Every step of the traditional financial system verifies “who you are”: bank accounts require ID, credit cards need facial recognition, each transaction needs SMS verification. AI is software, not a person—these hurdles it can’t pass.

But crypto wallets don’t need these. A private key is an account; for an AI agent, on-chain payments are the easiest route.

Whether crypto or not, AI payments will become a new foundational market. The only difference is which pipeline is more machine-friendly.

Roads are built, but cars haven’t arrived

At this point, it seems everything is ready—five giants are poised.

But there’s one number worth noting.

Coinbase’s x402 protocol is currently the earliest and most widely adopted AI payment protocol. According to x402scan, in the past 24 hours, total transaction volume was $65,400. 150,000 transactions, averaging less than five cents each.

What infrastructure supports this? Tempo’s $5 billion valuation, Mastercard’s $1.8 billion BVNK acquisition, Visa’s new department, Stripe’s protocol development.

Billions of dollars in infrastructure serving a market with daily transaction volume comparable to a street-side bubble tea shop.

This seems to be the norm for infrastructure businesses.

Before the internet bubble in 2000, telecom companies laid millions of kilometers of fiber optic cables. Afterward, they found only about 5% of global internet traffic used those fibers. Most of those companies went bankrupt, but the fiber still exists.

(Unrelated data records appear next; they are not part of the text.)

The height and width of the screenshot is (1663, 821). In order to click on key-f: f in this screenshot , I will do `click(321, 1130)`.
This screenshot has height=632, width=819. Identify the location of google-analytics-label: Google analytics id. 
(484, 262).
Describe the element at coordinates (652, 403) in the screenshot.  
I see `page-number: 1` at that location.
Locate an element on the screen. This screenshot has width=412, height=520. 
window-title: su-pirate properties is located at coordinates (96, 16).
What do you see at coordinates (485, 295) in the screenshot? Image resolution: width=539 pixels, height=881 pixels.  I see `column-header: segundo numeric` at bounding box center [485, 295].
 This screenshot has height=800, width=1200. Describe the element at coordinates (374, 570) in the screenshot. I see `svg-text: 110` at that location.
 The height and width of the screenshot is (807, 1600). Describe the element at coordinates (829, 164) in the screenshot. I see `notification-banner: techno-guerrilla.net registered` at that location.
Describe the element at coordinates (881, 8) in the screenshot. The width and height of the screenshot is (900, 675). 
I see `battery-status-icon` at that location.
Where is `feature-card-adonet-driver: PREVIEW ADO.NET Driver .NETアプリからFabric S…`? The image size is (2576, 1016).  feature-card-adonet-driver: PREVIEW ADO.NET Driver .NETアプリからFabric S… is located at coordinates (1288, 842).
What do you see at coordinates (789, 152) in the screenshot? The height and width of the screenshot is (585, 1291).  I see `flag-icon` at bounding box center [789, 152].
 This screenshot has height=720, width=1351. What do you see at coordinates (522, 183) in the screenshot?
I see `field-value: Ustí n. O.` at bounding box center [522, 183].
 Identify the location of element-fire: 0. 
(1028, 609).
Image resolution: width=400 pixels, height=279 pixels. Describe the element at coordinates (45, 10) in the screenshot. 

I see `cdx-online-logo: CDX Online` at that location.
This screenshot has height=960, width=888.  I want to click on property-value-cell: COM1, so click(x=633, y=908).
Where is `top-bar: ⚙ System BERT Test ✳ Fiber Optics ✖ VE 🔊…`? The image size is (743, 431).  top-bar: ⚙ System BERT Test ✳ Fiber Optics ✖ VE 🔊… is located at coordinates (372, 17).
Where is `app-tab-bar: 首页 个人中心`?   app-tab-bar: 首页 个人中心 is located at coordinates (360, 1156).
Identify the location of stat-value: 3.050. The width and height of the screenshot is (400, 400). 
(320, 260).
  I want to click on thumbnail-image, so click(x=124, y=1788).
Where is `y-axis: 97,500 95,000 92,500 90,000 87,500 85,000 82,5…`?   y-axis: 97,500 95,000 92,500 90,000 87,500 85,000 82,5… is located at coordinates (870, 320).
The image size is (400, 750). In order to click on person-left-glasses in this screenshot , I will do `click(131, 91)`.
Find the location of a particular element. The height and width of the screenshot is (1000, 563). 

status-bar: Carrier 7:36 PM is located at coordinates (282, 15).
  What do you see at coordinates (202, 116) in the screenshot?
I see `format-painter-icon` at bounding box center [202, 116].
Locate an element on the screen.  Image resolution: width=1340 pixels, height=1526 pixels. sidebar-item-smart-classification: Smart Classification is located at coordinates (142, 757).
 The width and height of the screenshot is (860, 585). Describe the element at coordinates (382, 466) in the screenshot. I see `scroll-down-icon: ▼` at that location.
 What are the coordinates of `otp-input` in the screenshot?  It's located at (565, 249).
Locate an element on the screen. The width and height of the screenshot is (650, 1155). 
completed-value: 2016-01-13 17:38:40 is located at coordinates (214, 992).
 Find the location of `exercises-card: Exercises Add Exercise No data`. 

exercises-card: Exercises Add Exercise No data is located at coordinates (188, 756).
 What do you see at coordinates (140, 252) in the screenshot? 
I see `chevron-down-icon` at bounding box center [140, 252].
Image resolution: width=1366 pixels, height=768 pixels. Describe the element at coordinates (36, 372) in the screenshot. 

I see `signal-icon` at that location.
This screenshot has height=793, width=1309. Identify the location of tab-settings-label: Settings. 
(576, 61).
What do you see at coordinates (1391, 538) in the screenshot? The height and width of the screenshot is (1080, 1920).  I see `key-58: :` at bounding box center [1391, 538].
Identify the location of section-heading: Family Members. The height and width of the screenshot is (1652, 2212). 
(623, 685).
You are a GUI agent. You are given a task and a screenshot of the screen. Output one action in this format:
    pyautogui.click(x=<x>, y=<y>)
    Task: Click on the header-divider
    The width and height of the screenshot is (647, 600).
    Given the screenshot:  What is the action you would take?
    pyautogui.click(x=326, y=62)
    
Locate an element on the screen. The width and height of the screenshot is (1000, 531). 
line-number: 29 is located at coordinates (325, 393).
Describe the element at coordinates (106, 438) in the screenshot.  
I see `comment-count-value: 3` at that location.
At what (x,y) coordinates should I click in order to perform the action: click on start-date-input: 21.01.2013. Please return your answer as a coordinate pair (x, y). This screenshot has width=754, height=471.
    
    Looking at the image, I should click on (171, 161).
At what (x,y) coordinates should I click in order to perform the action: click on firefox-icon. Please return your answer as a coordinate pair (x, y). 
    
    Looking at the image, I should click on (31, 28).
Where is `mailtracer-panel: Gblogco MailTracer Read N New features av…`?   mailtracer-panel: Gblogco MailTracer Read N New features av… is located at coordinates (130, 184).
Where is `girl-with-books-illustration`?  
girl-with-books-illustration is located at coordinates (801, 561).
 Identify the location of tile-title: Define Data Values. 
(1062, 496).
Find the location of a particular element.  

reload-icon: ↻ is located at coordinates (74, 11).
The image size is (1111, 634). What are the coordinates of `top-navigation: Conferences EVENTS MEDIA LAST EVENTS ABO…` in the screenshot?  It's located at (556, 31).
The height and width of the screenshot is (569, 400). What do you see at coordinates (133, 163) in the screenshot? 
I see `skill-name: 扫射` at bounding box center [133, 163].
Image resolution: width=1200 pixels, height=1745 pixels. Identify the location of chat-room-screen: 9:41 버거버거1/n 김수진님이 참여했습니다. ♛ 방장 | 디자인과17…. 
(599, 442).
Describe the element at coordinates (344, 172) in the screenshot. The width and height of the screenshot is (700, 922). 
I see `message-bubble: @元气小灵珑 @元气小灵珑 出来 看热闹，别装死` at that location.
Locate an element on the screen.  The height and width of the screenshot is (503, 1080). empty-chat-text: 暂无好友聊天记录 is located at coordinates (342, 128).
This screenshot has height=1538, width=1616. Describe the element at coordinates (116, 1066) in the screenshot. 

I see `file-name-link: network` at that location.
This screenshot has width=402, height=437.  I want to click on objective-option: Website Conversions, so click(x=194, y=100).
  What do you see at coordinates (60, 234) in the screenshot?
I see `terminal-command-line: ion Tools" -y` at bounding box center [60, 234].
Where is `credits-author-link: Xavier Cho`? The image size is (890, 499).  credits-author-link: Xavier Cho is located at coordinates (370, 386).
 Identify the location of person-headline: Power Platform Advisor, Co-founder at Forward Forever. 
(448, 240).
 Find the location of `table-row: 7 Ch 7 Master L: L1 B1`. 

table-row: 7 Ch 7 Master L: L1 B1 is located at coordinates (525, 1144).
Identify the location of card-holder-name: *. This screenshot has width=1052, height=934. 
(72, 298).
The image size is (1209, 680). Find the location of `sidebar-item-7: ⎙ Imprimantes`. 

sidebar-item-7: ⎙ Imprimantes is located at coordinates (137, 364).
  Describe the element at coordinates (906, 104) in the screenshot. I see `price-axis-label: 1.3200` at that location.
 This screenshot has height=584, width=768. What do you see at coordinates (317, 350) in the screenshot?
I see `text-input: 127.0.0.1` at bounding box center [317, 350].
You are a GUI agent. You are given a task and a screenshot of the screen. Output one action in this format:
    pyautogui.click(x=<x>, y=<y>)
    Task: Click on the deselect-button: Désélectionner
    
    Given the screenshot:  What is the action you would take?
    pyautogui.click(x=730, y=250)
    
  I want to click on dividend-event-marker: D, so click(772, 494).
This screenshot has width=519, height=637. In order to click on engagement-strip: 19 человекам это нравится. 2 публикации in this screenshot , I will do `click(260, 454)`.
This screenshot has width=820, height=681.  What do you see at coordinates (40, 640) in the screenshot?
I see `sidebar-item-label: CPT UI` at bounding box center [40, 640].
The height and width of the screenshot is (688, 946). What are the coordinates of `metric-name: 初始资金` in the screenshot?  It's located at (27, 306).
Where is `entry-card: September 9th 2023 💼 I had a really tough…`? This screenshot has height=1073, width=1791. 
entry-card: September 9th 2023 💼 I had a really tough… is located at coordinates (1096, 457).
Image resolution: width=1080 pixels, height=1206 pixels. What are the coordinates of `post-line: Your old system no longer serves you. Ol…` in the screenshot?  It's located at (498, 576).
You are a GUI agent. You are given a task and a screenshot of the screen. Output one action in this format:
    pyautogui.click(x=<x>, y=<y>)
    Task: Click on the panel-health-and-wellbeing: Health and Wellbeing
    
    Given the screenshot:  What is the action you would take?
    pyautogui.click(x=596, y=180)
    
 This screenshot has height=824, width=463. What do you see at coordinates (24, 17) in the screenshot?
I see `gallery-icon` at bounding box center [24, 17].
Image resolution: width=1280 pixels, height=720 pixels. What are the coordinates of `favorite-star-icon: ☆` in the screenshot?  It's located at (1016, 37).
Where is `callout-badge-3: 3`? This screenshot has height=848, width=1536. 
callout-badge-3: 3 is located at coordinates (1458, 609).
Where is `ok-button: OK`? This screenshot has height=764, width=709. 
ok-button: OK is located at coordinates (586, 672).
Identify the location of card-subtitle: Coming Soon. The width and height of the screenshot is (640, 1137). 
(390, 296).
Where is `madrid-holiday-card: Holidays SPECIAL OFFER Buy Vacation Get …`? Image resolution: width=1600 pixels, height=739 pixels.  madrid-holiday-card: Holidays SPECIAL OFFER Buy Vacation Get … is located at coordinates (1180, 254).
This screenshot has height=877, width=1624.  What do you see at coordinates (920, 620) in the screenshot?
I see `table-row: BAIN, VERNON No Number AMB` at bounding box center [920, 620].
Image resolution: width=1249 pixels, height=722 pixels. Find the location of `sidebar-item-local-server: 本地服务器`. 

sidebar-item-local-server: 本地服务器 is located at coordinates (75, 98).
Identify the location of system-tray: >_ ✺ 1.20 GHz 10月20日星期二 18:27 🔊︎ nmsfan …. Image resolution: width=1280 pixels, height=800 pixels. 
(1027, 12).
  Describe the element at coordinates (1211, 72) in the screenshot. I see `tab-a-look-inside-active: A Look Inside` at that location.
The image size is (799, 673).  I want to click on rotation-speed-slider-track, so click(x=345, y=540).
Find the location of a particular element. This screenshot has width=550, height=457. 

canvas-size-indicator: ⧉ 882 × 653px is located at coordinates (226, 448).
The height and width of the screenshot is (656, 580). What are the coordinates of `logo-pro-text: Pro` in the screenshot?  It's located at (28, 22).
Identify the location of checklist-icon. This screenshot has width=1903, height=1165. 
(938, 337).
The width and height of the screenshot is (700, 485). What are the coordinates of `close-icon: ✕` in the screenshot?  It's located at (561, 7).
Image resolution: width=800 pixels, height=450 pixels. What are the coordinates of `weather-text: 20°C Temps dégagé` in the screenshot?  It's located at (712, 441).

Ten years later, streaming video and mobile internet filled those pipelines. The builders didn’t profit, but the roads are real.

AI payments are now at this stage. The demand logic is sound: AI agents are becoming more capable, genuinely need to spend independently, and require a new financial infrastructure.

Everyone is at the starting line, but once the starting gun fires, it turns out only they are on the track.

When the first truly autonomous transaction by an AI agent will happen in your life might come sooner than expected—or it might be later.

The only certainty is that this battle has begun, and your and my wallets might be the last to know.